Job:
Set out the listing below as a Markdown table with a Number column giving each line's position and a Text column holding the line itself, skipping blank lines. Leave the pictures out.

Supplied data:
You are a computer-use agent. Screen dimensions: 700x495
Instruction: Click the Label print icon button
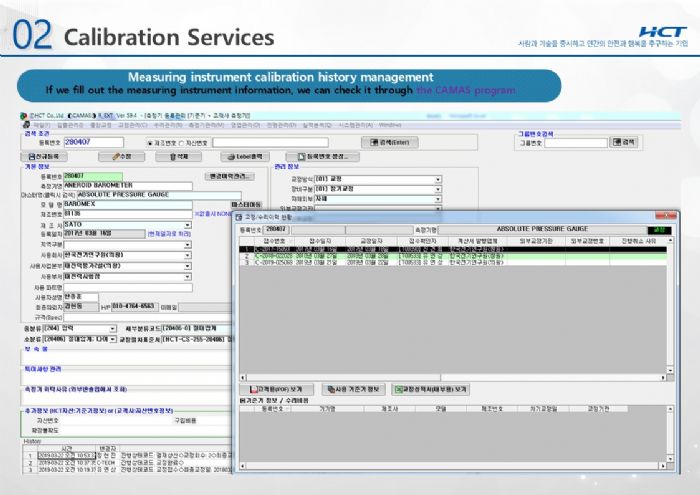click(x=250, y=157)
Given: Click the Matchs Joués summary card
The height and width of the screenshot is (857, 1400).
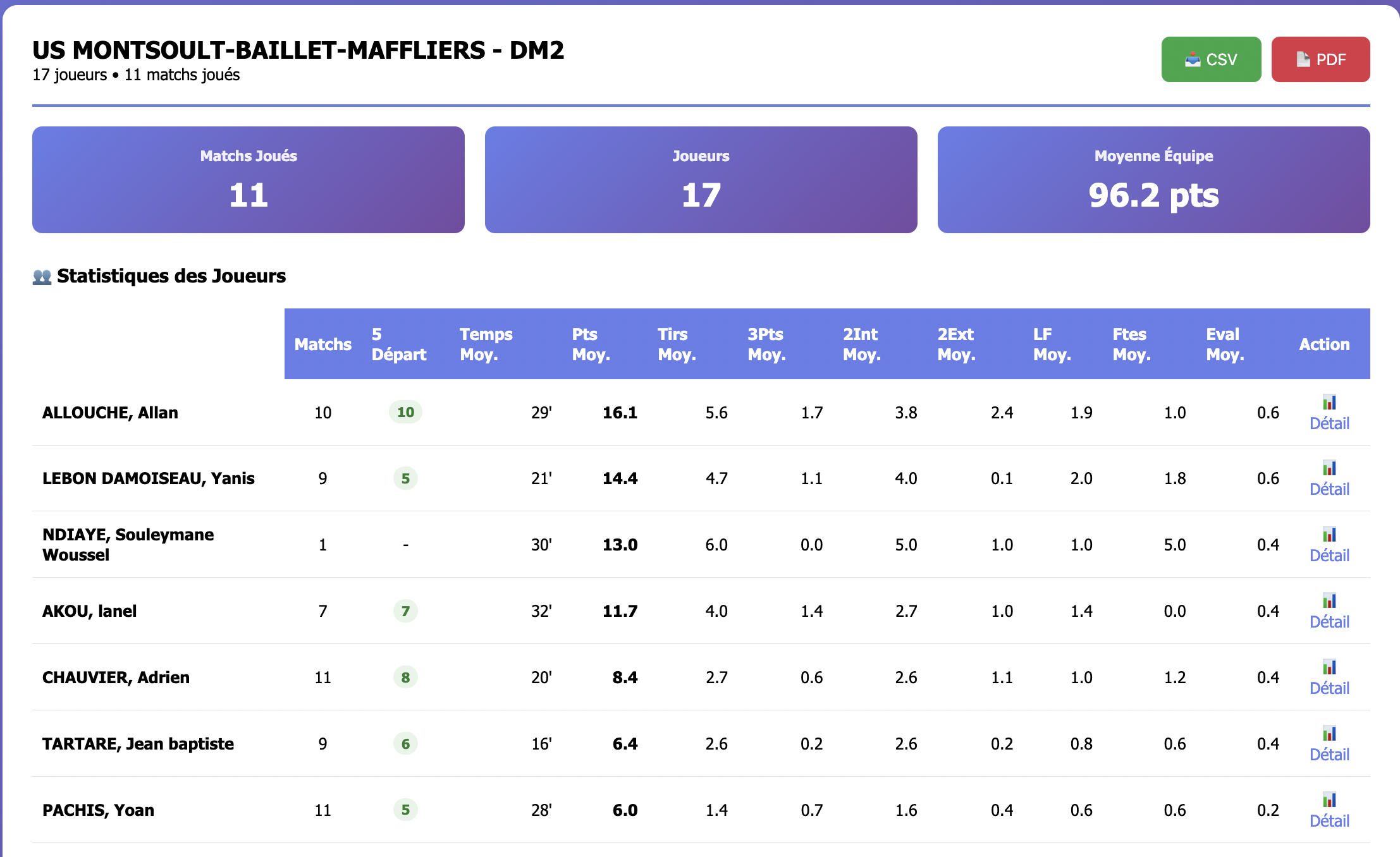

Result of this exercise:
| Number | Text |
|---|---|
| 1 | You are a computer-use agent. Screen dimensions: 700x495 |
| 2 | Instruction: Click the Label print icon button |
| 3 | click(x=250, y=157) |
| 4 | Given: Click the Matchs Joués summary card |
| 5 | The height and width of the screenshot is (857, 1400). |